Not once, however, does the Bible state that Jesus is coeternal with God. Though Jesus enjoyed a prehuman existence of unspecified length in heaven, the Bible shows that he had a beginning of existence. He is called “the image of the invisible God, the first-born of all creation” and “the beginning [Greek, arké] of God’s creation.”—Col. 1:15; Rev. 3:14.

The eighth chapter of Proverbs uses similar language concerning “wisdom” personified. There, according to the Greek Septuagint Version, wisdom speaks of itself as “the beginning [arké] of his [God’s] ways for his works” and claims to have existed “before time was in the beginning, before he made the earth.” (Prov. 8:22, 23, Bagster) Does this suggest that wisdom personified had eternal preexistence? No, for verse twenty-two begins with wisdom, saying: “The Lord made [Greek, éktise, “created”] me.”

“Coequal”—Another Loan from Plato

What about the teaching that Jesus is coequal with God? If you read the Scriptures alone, never will you get such a notion. While the Bible sometimes applies the term “god” to Jesus in his prehuman existence and after his resurrection, it uses the same terminology with regard to created angels. The psalmist, for example, declared that God made mankind “a little less than godlike ones.” (Hebrew, elohím, “gods”; Septuagint, “angels.”)—Ps. 8:5, NW.

However, many clergymen try to explain scriptures that apply the term “god” to Jesus as meaning that Jesus is fully equal to God.
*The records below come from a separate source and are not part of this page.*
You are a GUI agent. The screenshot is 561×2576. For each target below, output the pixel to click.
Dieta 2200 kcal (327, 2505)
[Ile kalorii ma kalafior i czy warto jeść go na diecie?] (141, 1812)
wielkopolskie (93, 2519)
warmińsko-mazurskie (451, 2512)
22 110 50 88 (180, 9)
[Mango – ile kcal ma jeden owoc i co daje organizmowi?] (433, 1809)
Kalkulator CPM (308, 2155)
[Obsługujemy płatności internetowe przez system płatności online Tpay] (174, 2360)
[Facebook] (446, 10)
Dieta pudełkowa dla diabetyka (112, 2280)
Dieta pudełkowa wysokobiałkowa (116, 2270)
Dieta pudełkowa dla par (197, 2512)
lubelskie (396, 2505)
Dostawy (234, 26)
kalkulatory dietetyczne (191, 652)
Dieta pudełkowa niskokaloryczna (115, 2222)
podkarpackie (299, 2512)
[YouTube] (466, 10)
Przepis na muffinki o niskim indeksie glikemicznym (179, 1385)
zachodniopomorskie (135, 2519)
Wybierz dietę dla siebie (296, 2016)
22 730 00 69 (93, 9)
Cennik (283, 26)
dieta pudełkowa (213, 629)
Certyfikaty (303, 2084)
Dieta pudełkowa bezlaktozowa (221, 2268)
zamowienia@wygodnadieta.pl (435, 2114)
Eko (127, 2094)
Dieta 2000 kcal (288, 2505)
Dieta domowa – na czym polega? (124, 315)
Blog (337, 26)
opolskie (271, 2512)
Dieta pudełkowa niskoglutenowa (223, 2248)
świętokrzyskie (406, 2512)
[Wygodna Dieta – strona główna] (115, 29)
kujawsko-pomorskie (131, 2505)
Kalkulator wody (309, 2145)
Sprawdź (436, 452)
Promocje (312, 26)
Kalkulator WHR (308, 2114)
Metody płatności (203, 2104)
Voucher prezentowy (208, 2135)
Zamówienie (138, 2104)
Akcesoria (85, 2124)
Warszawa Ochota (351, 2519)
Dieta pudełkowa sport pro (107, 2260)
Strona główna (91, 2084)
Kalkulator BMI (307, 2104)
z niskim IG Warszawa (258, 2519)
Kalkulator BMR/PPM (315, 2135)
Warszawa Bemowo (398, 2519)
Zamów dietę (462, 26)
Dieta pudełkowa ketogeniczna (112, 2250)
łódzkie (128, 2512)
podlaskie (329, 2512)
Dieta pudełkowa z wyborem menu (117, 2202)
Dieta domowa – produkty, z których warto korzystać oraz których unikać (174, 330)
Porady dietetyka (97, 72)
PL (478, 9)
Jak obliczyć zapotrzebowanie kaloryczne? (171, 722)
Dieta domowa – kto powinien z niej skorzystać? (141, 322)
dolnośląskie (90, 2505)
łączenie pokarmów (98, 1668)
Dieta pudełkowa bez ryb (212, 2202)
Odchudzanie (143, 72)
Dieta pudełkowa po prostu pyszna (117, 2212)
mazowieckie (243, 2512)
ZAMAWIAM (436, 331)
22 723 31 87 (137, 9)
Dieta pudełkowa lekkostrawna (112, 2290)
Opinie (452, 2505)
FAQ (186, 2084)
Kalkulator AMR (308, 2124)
This is evident in many commentaries on Jesus’ statement, “I and the Father are one.” (John 10:30) For example, Bible scholar C. J. Ellicott claims: “These words assert the oneness in power and nature of the Father and the Son. . . . ‘The Son is of one substance with the Father.’”

A similar explanation is given to the apostle Paul’s statement that “the whole fulness of deity dwells bodily” in Jesus Christ. (Col. 2:9) The noted Bible commentator J. A. Bengel gives an example of Trinitarian reasoning on this verse: “The fullest Godhead, dwells in Christ: not merely the Divine attributes, but the Divine nature itself; . . . as it were the entire essence of the Godhead, dwells in Christ most immediately and really.”

This reminds one of the wording of the “Nicene Creed” (325 C.E.), which declares Jesus to be “true God from true God, begotten not made, of one substance with the Father.” According to the New Catholic Encyclopedia (1967), by the expression “of one substance [Greek, homoousios] with the Father” the Council intended “to assert His full equality with the Father.”

However, to arrive at that doctrine, Christendom once again borrowed from Plato, this time from a form of philosophy known as “Neoplatonism,” or “New Platonism.” “Christian theology,” notes the Encyclopædia Britannica, “took the Neoplatonic metaphysics of substance as well as its doctrine of [essences, or natures] as the departure point for interpreting the relationship of the ‘Father’ to the ‘Son.’”

What, though, did Jesus mean when he said, “I and the Father are one”? J. H. Bernard, D.D., states in A Critical and Exegetical Commentary on the Gospel

According to St. John:

“A unity of fellowship, of will, and of purpose between the Father and the Son is a frequent theme in the Fourth Gospel . . . , and it is tersely and powerfully expressed here; but to press the words so as to make them indicate identity of ousia [Greek for “substance,” “essence”], is to introduce thoughts which were not present to the theologians of the first century.”—Compare John 5:18, 19; 14:9, 23; 17:11, 22.

The teaching that Jesus is coequal and coeternal with God has no foundation in the inspired Scriptures. From start to finish it is evidence of Christendom’s borrowing from the Greek philosopher Plato.

[Footnotes]
Unless otherwise marked, all Scripture quotations in this article are taken from the Common Bible, approved by both Catholic and Protestant authorities.